ASSIGNMENT: Of the entries below, repeat exactly only those lines from the one containing "Task: Click the USADO badge for ficha 15.834" through the last line, with pictures omitted.

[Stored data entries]

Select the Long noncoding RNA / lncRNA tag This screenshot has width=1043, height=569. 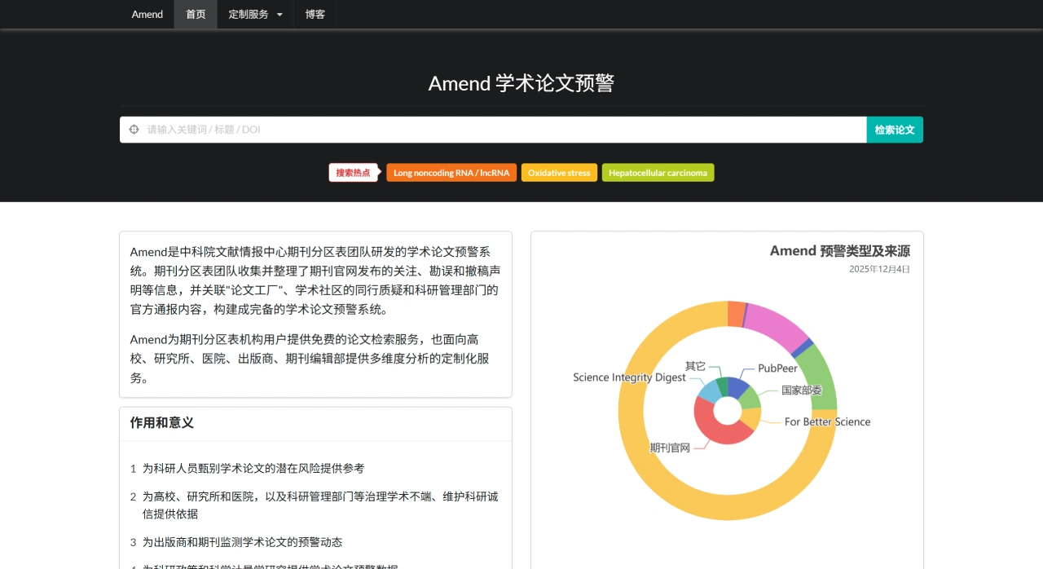451,172
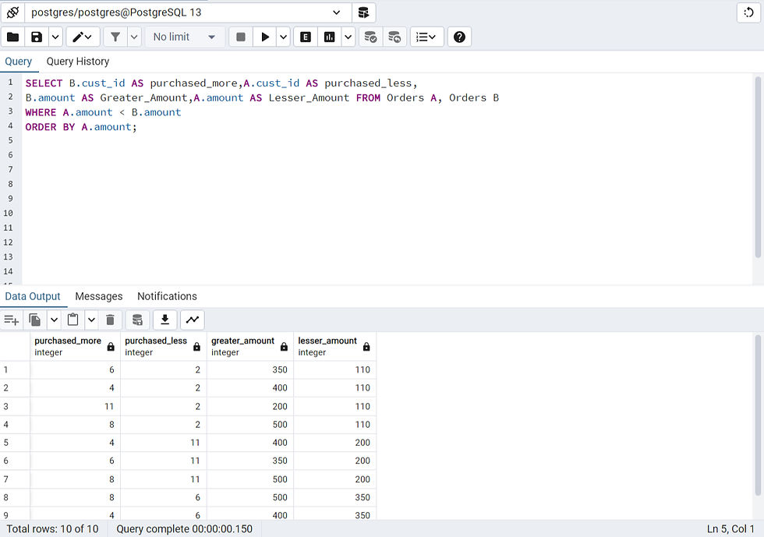The height and width of the screenshot is (537, 764).
Task: Click the Save File floppy disk icon
Action: pyautogui.click(x=36, y=37)
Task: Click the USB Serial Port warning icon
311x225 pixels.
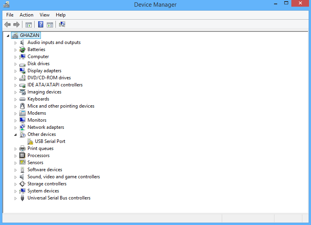Action: click(30, 141)
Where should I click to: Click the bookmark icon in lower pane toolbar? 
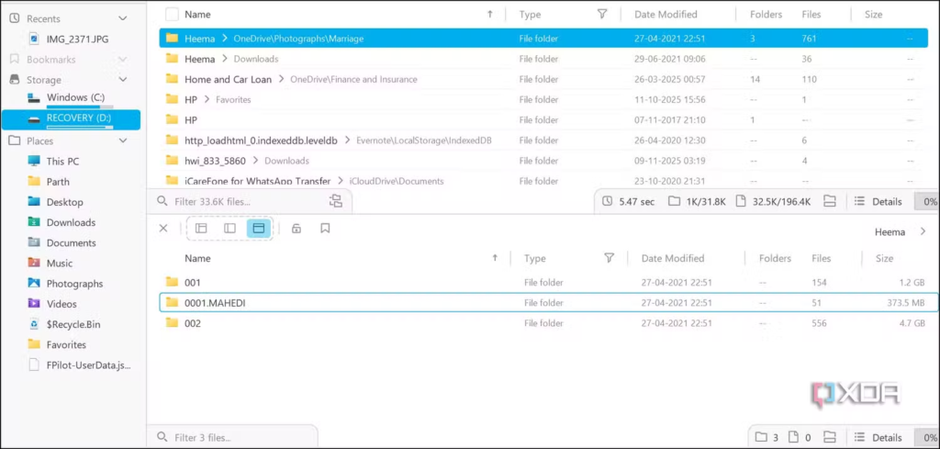pyautogui.click(x=325, y=229)
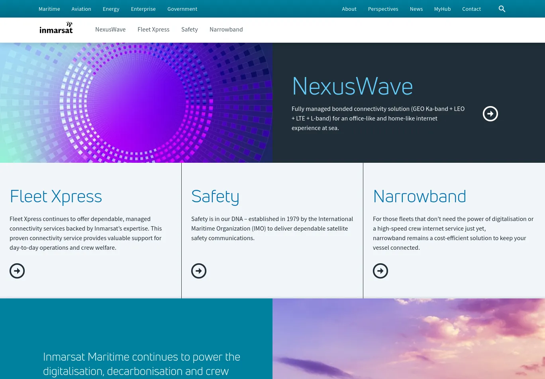
Task: Select Fleet Xpress in the sub-navigation
Action: 153,30
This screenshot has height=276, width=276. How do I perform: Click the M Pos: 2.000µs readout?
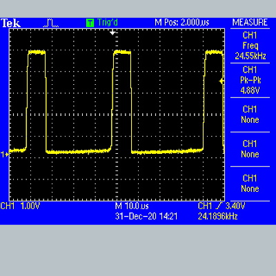point(181,23)
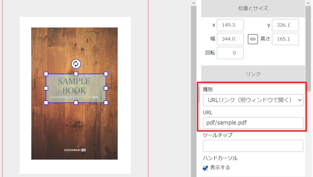Click the top-right resize handle of the selection
Image resolution: width=313 pixels, height=177 pixels.
(106, 74)
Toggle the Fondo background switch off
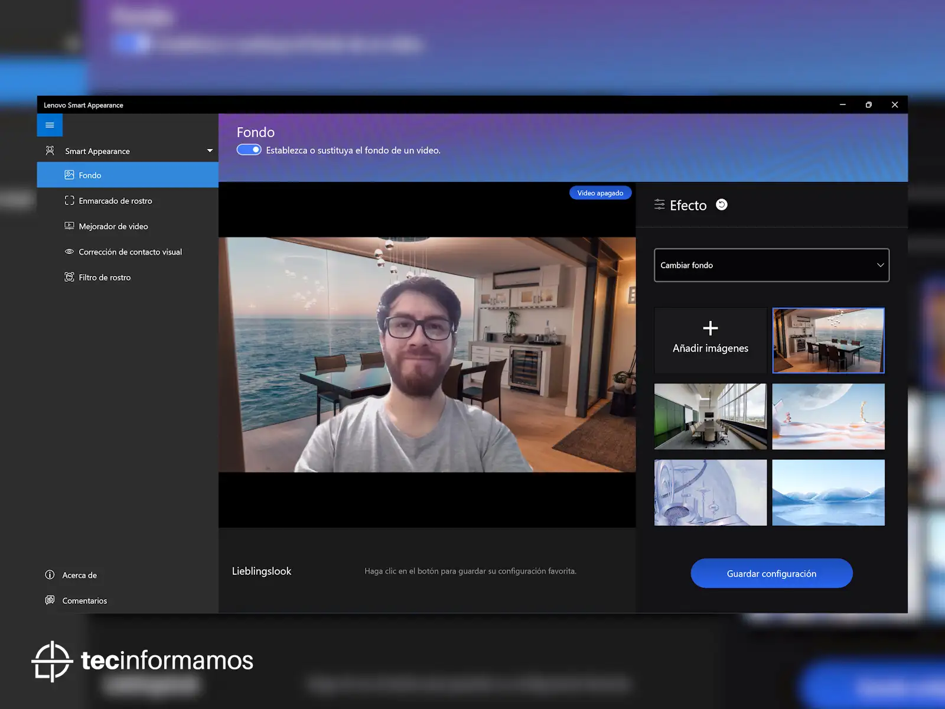The height and width of the screenshot is (709, 945). 249,150
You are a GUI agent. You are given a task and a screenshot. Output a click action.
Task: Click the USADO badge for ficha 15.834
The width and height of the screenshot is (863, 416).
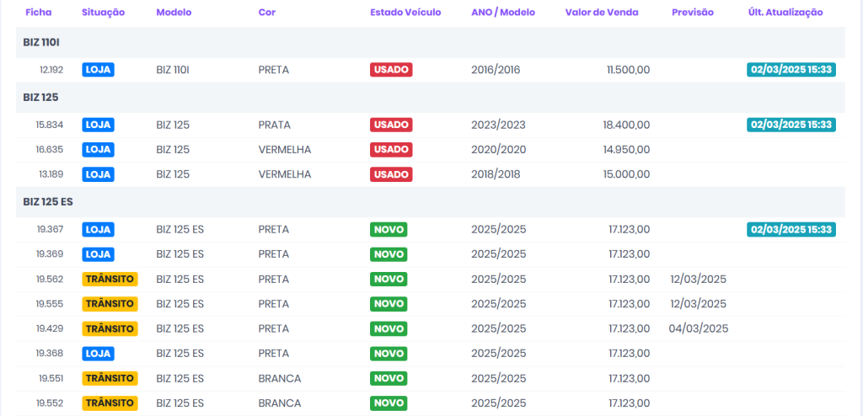(391, 125)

RESPONSE:
Task: Click the USADO badge for ficha 15.834
The width and height of the screenshot is (863, 416).
(391, 125)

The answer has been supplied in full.